__TEXT PROVIDED__.
▼▼▼
First of all, this is the greatest dedication to film ever made; it is a complete homage to art and life, and how art can save life. The subtitle of this film was The Beautiful Confusion and that is exactly what it is. Throughout the film we feel as if the camera and actors are participating in some sort of surrealistic ballet. This film was so many layers of depth, everything gravitating around it's centeral character, who is without a doubt the Hamlet of cinema, Marcello Materorini in the performance of his career, a director who suffers from writers block and muses upon nostaligic memories of his childhood as the whole world around him waits at his feet for his next film.

At one level, this is a meta-fictional film, with even a self-referencial title to tell so (Fellini had directed seven features and three shorts before this). It is obvious that the director, Guido is Fellini, and that Fellini; after making La Dolce Vita was suffering from writers block, having no idea where to go next, so he decided to make a film about his very own confusion, and crafted it into a beautiful character study of a man who shares every part of us.
▲▲▲
__DATASET ENTRIES__.
▼▼▼
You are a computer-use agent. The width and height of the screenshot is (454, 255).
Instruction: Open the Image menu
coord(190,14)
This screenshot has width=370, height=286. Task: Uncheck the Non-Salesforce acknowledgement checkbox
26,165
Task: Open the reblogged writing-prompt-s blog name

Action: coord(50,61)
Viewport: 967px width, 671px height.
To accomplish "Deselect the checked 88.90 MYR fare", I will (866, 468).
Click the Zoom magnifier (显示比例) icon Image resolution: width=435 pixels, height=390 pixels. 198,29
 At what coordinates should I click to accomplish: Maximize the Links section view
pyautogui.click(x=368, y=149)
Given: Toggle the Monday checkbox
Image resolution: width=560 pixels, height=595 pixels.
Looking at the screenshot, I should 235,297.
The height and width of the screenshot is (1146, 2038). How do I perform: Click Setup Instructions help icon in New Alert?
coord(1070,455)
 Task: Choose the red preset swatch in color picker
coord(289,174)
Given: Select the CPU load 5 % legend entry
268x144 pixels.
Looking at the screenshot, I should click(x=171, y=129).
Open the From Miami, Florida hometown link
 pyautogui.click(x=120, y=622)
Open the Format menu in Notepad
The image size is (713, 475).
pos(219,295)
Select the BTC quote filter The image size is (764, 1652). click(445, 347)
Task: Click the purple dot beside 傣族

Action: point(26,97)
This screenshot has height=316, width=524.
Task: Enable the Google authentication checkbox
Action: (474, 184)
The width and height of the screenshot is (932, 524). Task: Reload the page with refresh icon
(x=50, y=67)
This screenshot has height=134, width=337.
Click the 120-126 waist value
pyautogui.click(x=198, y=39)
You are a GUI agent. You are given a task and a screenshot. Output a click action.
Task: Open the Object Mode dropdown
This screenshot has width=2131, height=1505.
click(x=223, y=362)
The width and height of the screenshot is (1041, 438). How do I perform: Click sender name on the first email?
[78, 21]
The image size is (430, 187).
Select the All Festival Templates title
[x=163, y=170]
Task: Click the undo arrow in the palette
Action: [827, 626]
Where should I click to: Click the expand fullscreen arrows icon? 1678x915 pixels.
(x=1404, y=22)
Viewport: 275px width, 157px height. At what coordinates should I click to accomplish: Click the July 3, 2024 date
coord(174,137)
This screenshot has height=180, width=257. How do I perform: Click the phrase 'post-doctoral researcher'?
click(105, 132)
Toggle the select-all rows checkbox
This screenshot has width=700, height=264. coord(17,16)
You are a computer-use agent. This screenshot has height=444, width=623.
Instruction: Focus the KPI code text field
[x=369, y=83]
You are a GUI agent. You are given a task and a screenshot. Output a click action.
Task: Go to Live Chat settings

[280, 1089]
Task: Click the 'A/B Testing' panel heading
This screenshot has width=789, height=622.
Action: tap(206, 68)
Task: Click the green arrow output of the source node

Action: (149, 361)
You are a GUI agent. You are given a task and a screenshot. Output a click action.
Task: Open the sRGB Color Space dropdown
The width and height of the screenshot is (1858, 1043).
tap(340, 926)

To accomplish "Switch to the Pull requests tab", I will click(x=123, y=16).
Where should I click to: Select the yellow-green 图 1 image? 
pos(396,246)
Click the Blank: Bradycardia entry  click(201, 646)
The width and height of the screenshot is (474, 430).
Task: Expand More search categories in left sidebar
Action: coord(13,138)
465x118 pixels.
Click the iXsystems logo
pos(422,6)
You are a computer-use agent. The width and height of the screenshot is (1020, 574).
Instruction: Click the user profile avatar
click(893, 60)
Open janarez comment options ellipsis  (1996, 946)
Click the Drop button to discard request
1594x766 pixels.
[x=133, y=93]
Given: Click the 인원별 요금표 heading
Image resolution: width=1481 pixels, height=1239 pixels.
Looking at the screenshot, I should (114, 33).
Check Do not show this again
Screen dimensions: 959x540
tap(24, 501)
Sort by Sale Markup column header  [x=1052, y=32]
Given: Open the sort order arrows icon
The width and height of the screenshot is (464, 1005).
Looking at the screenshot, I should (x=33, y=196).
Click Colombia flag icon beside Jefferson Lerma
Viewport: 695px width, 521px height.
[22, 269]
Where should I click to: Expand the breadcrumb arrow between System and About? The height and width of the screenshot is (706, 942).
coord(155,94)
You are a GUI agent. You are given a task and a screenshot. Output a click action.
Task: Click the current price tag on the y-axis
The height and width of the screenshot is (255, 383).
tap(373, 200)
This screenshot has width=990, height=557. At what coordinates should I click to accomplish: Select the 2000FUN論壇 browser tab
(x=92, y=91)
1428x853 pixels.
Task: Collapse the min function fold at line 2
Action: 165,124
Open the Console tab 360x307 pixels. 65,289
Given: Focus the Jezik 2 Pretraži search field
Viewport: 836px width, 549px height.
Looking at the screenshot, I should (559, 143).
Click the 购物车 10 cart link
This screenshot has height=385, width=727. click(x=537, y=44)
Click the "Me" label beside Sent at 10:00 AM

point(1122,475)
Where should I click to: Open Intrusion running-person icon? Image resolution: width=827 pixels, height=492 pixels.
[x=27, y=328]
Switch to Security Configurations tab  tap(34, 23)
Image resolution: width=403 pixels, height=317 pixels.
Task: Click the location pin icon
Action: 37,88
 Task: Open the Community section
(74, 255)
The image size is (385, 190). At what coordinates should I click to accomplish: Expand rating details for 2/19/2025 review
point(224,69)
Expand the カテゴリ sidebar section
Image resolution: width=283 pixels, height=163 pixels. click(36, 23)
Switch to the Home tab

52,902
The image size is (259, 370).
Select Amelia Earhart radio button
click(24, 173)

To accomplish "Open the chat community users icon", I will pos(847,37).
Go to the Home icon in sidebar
▲▲▲
__STATED TASK__.
Using the film review, answer the following:
(a) What subtitle does the review give for the film?
(b) After making which film was Fellini suffering from writer's block?
(c) How many features and how many shorts had Fellini directed before this film?
Answer from the film review only.

__FINAL RESULT__.
(a) The Beautiful Confusion
(b) La Dolce Vita
(c) Seven features and three shorts